::: Data to examine :::

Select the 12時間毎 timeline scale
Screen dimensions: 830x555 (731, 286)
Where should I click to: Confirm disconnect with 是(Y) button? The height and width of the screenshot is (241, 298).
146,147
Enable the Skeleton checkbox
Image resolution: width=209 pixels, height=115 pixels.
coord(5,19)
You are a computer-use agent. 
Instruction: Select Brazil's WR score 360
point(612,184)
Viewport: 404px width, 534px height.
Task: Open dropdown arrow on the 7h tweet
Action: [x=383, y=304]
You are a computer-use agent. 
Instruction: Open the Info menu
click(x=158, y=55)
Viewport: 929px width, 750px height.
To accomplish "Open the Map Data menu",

:::
::: Data to examine :::

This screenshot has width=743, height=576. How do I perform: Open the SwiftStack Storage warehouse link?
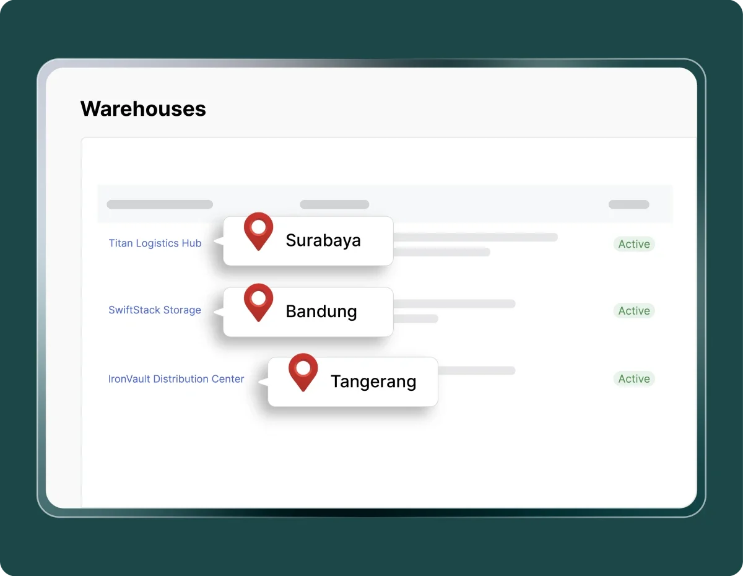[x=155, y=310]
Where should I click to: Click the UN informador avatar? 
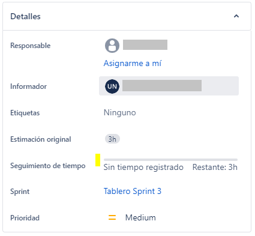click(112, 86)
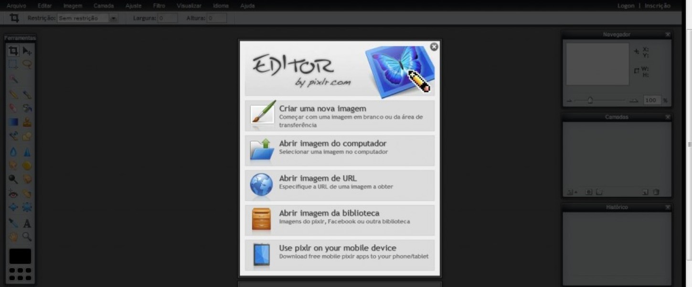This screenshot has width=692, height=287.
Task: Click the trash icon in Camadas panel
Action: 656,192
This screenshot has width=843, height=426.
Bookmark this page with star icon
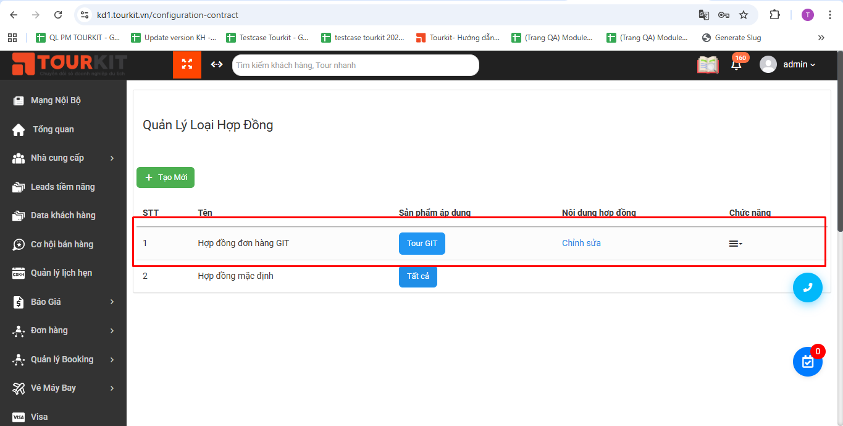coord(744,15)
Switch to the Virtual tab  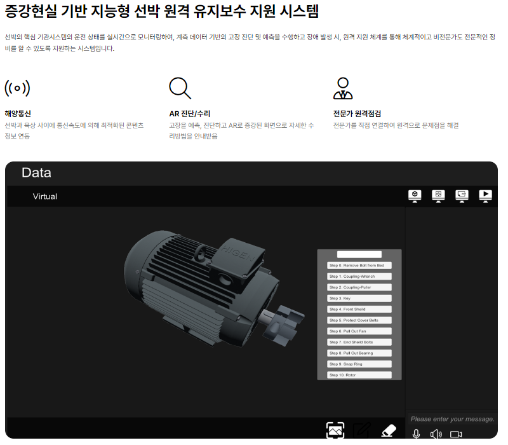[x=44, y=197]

:::
::: Data to examine :::

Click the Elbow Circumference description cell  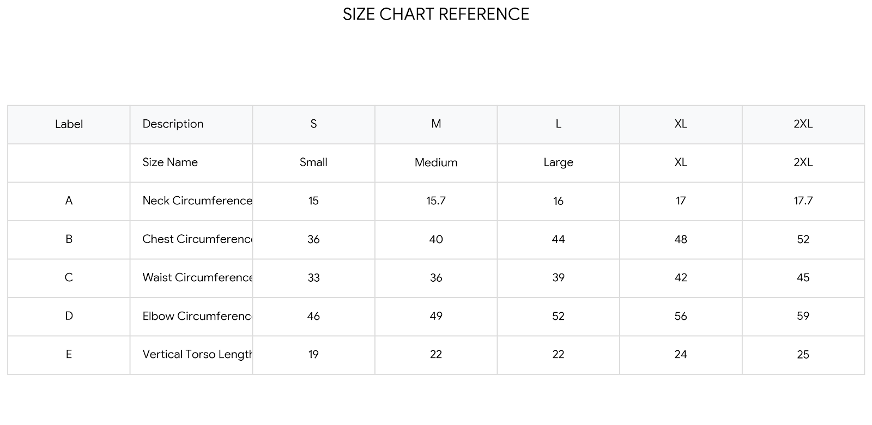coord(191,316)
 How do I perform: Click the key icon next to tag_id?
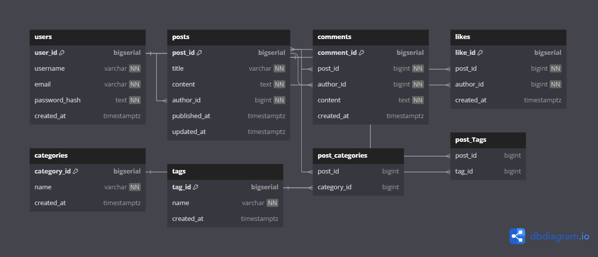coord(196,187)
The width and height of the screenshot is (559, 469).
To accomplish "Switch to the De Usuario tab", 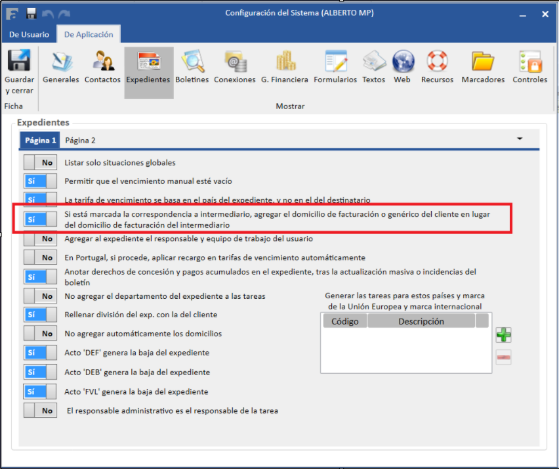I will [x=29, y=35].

:::

• _Work instructions_:
Using the data above, reproduce exactly the lines from the line that contains "Instruction: Open the Info menu" through the line that contains "the Map Data", including both.

• _Result for this exercise_:
Instruction: Open the Info menu
click(x=158, y=55)
Viewport: 929px width, 750px height.
To accomplish "Open the Map Data menu",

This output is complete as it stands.